ENTRIES PROVIDED:
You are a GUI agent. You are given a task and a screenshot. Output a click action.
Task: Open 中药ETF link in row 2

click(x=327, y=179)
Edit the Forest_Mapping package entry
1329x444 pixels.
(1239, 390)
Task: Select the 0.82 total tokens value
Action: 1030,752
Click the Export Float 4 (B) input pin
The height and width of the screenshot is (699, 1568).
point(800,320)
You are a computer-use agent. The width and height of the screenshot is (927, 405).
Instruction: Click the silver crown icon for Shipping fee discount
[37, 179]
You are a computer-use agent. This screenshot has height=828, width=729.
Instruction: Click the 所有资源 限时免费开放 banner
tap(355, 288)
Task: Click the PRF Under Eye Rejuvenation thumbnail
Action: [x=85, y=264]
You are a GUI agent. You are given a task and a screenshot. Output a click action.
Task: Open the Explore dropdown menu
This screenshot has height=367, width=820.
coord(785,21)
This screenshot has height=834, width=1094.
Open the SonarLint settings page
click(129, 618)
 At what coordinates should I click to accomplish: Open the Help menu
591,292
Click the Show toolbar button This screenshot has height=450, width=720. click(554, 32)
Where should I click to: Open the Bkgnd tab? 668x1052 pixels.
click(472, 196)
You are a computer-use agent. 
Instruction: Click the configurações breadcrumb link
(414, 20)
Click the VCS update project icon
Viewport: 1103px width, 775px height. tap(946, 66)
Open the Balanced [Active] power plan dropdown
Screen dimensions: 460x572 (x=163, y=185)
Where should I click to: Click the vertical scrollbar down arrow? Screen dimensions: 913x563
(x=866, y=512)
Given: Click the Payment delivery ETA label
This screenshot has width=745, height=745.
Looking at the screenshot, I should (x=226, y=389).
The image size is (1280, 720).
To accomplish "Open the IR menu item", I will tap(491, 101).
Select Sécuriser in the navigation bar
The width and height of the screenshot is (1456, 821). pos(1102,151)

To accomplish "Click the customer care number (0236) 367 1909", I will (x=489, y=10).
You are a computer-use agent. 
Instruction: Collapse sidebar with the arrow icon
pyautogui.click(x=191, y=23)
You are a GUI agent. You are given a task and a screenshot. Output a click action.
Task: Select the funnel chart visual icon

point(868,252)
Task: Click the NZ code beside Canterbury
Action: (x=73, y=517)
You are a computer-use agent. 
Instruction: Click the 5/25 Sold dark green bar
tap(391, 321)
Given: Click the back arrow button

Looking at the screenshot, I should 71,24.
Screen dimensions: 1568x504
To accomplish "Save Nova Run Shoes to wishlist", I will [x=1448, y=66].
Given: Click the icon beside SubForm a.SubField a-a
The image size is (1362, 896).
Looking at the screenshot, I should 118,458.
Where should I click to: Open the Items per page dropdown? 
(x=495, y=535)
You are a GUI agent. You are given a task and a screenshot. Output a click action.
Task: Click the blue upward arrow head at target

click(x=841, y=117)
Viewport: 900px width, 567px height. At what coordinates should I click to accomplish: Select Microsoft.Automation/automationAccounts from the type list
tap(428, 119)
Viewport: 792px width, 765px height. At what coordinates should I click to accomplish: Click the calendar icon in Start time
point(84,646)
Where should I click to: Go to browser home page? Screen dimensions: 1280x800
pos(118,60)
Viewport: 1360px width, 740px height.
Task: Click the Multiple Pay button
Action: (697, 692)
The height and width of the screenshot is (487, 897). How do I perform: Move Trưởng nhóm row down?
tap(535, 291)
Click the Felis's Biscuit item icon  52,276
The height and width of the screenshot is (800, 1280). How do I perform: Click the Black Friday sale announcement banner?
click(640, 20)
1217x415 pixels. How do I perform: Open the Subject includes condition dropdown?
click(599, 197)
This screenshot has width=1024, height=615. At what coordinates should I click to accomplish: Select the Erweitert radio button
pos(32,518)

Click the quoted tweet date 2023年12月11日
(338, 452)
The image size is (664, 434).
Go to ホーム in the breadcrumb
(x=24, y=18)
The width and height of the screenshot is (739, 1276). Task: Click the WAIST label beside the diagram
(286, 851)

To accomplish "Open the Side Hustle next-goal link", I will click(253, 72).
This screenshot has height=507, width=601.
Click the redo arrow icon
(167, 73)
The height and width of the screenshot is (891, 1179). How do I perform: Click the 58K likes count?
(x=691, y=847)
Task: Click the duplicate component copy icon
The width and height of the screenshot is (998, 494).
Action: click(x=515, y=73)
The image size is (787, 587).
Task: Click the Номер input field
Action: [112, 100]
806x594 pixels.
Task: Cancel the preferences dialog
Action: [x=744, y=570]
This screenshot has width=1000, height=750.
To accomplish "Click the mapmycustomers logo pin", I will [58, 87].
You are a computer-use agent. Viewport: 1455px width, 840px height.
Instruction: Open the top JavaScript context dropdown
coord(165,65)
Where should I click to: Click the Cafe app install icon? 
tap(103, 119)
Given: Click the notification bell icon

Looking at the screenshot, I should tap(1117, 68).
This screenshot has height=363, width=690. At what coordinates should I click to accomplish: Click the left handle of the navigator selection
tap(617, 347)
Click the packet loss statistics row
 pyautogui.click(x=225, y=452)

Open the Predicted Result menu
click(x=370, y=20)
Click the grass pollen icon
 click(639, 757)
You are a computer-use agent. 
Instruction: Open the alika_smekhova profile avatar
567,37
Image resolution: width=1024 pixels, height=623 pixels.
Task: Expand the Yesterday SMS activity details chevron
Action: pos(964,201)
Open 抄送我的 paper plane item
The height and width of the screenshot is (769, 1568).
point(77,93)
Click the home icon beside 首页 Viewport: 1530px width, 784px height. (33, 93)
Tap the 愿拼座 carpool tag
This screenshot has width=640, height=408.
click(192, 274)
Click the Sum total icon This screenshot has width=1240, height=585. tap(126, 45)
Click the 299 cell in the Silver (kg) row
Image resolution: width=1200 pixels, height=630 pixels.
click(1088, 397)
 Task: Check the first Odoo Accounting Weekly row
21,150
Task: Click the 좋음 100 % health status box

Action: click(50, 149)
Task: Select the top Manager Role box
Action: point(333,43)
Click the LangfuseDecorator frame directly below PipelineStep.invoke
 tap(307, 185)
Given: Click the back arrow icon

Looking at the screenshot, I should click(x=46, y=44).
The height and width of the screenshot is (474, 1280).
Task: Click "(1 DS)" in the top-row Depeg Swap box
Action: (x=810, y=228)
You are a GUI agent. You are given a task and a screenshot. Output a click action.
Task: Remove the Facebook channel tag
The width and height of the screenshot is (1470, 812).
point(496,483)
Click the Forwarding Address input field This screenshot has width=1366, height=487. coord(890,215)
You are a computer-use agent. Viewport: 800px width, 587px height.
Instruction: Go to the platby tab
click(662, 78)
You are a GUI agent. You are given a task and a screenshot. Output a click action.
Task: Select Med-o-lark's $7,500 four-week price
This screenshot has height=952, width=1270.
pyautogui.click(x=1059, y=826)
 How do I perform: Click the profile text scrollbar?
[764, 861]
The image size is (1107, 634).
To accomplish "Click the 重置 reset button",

WORK TO BE COMPLETED:
After reading the records above, transcribe them verbatim.

RESULT FOR THIS TASK:
You are a GUI agent. You are given a task and a screenshot. Output a click action.
Task: Open 中药ETF link in row 2

click(x=327, y=179)
Edit the Forest_Mapping package entry
1329x444 pixels.
(1239, 390)
Task: Select the 0.82 total tokens value
Action: 1030,752
Click the Export Float 4 (B) input pin
The height and width of the screenshot is (699, 1568).
point(800,320)
You are a computer-use agent. The width and height of the screenshot is (927, 405).
Instruction: Click the silver crown icon for Shipping fee discount
[37, 179]
You are a computer-use agent. This screenshot has height=828, width=729.
Instruction: Click the 所有资源 限时免费开放 banner
tap(355, 288)
Task: Click the PRF Under Eye Rejuvenation thumbnail
Action: [x=85, y=264]
You are a GUI agent. You are given a task and a screenshot. Output a click action.
Task: Open the Explore dropdown menu
This screenshot has height=367, width=820.
coord(785,21)
This screenshot has height=834, width=1094.
Open the SonarLint settings page
click(129, 618)
 At what coordinates should I click to accomplish: Open the Help menu
591,292
Click the Show toolbar button This screenshot has height=450, width=720. click(554, 32)
Where should I click to: Open the Bkgnd tab? 668x1052 pixels.
click(472, 196)
You are a computer-use agent. 
Instruction: Click the configurações breadcrumb link
(414, 20)
Click the VCS update project icon
Viewport: 1103px width, 775px height. tap(946, 66)
Open the Balanced [Active] power plan dropdown
Screen dimensions: 460x572 (x=163, y=185)
Where should I click to: Click the vertical scrollbar down arrow? Screen dimensions: 913x563
(x=866, y=512)
Given: Click the Payment delivery ETA label
This screenshot has width=745, height=745.
Looking at the screenshot, I should (x=226, y=389).
The image size is (1280, 720).
To accomplish "Open the IR menu item", I will tap(491, 101).
Select Sécuriser in the navigation bar
The width and height of the screenshot is (1456, 821). pos(1102,151)

To accomplish "Click the customer care number (0236) 367 1909", I will (x=489, y=10).
You are a computer-use agent. 
Instruction: Collapse sidebar with the arrow icon
pyautogui.click(x=191, y=23)
You are a GUI agent. You are given a task and a screenshot. Output a click action.
Task: Select the funnel chart visual icon

point(868,252)
Task: Click the NZ code beside Canterbury
Action: (x=73, y=517)
You are a computer-use agent. 
Instruction: Click the 5/25 Sold dark green bar
tap(391, 321)
Given: Click the back arrow button

Looking at the screenshot, I should 71,24.
Screen dimensions: 1568x504
To accomplish "Save Nova Run Shoes to wishlist", I will [x=1448, y=66].
Given: Click the icon beside SubForm a.SubField a-a
The image size is (1362, 896).
Looking at the screenshot, I should 118,458.
Where should I click to: Open the Items per page dropdown? 
(x=495, y=535)
You are a GUI agent. You are given a task and a screenshot. Output a click action.
Task: Click the blue upward arrow head at target

click(x=841, y=117)
Viewport: 900px width, 567px height. At what coordinates should I click to accomplish: Select Microsoft.Automation/automationAccounts from the type list
tap(428, 119)
Viewport: 792px width, 765px height. At what coordinates should I click to accomplish: Click the calendar icon in Start time
point(84,646)
Where should I click to: Go to browser home page? Screen dimensions: 1280x800
pos(118,60)
Viewport: 1360px width, 740px height.
Task: Click the Multiple Pay button
Action: (697, 692)
The height and width of the screenshot is (487, 897). How do I perform: Move Trưởng nhóm row down?
tap(535, 291)
Click the Felis's Biscuit item icon  52,276
The height and width of the screenshot is (800, 1280). How do I perform: Click the Black Friday sale announcement banner?
click(640, 20)
1217x415 pixels. How do I perform: Open the Subject includes condition dropdown?
click(599, 197)
This screenshot has width=1024, height=615. At what coordinates should I click to accomplish: Select the Erweitert radio button
pos(32,518)

Click the quoted tweet date 2023年12月11日
(338, 452)
The image size is (664, 434).
Go to ホーム in the breadcrumb
(x=24, y=18)
The width and height of the screenshot is (739, 1276). Task: Click the WAIST label beside the diagram
(286, 851)

To accomplish "Open the Side Hustle next-goal link", I will click(253, 72).
This screenshot has height=507, width=601.
Click the redo arrow icon
(167, 73)
The height and width of the screenshot is (891, 1179). How do I perform: Click the 58K likes count?
(x=691, y=847)
Task: Click the duplicate component copy icon
The width and height of the screenshot is (998, 494).
Action: click(x=515, y=73)
The image size is (787, 587).
Task: Click the Номер input field
Action: [112, 100]
806x594 pixels.
Task: Cancel the preferences dialog
Action: [x=744, y=570]
This screenshot has width=1000, height=750.
To accomplish "Click the mapmycustomers logo pin", I will [58, 87].
You are a computer-use agent. Viewport: 1455px width, 840px height.
Instruction: Open the top JavaScript context dropdown
coord(165,65)
Where should I click to: Click the Cafe app install icon? 
tap(103, 119)
Given: Click the notification bell icon

Looking at the screenshot, I should tap(1117, 68).
This screenshot has height=363, width=690. At what coordinates should I click to accomplish: Click the left handle of the navigator selection
tap(617, 347)
Click the packet loss statistics row
 pyautogui.click(x=225, y=452)

Open the Predicted Result menu
click(x=370, y=20)
Click the grass pollen icon
 click(639, 757)
You are a computer-use agent. 
Instruction: Open the alika_smekhova profile avatar
567,37
Image resolution: width=1024 pixels, height=623 pixels.
Task: Expand the Yesterday SMS activity details chevron
Action: pos(964,201)
Open 抄送我的 paper plane item
The height and width of the screenshot is (769, 1568).
point(77,93)
Click the home icon beside 首页 Viewport: 1530px width, 784px height. (33, 93)
Tap the 愿拼座 carpool tag
This screenshot has width=640, height=408.
click(192, 274)
Click the Sum total icon This screenshot has width=1240, height=585. tap(126, 45)
Click the 299 cell in the Silver (kg) row
Image resolution: width=1200 pixels, height=630 pixels.
click(1088, 397)
 Task: Check the first Odoo Accounting Weekly row
21,150
Task: Click the 좋음 100 % health status box

Action: click(50, 149)
Task: Select the top Manager Role box
Action: point(333,43)
Click the LangfuseDecorator frame directly below PipelineStep.invoke
 tap(307, 185)
Given: Click the back arrow icon

Looking at the screenshot, I should click(x=46, y=44).
The height and width of the screenshot is (474, 1280).
Task: Click "(1 DS)" in the top-row Depeg Swap box
Action: (x=810, y=228)
You are a GUI agent. You are given a task and a screenshot. Output a click action.
Task: Remove the Facebook channel tag
The width and height of the screenshot is (1470, 812).
point(496,483)
Click the Forwarding Address input field This screenshot has width=1366, height=487. coord(890,215)
You are a computer-use agent. Viewport: 800px width, 587px height.
Instruction: Go to the platby tab
click(662, 78)
You are a GUI agent. You are given a task and a screenshot. Output a click action.
Task: Select Med-o-lark's $7,500 four-week price
This screenshot has height=952, width=1270.
pyautogui.click(x=1059, y=826)
 How do I perform: Click the profile text scrollbar?
[764, 861]
The image size is (1107, 634).
To accomplish "Click the 重置 reset button",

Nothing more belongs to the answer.